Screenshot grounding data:
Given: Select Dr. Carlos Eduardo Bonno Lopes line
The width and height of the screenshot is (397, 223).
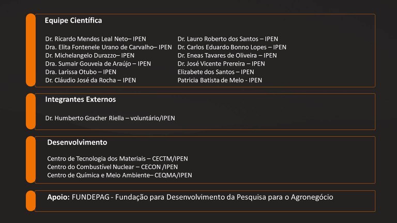Looking at the screenshot, I should pyautogui.click(x=232, y=47).
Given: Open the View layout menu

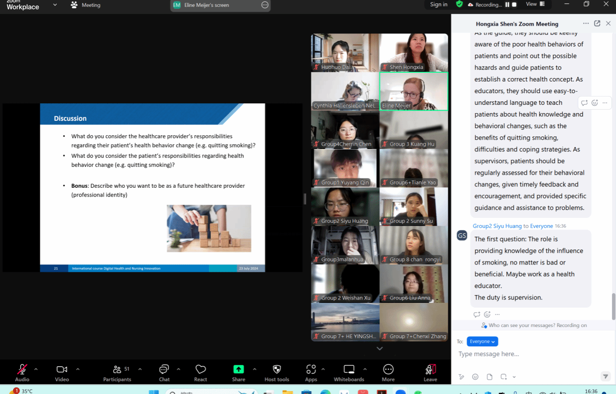Looking at the screenshot, I should (x=535, y=4).
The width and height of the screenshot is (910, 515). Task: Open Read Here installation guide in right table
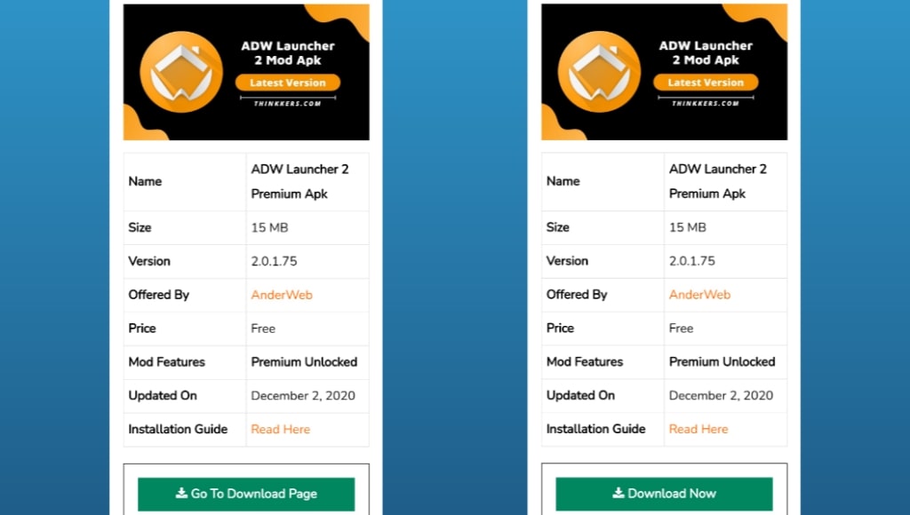coord(698,430)
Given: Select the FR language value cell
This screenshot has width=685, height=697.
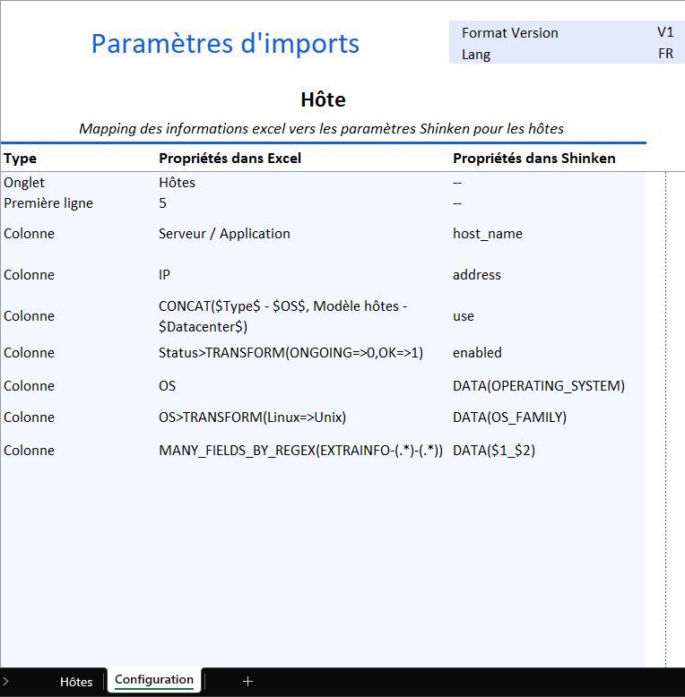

(Aim of the exercise) Copy down each line in the entries that has the word "Select".

(Output)
Given: Select Dr. Carlos Eduardo Bonno Lopes line
Given: Select the FR language value cell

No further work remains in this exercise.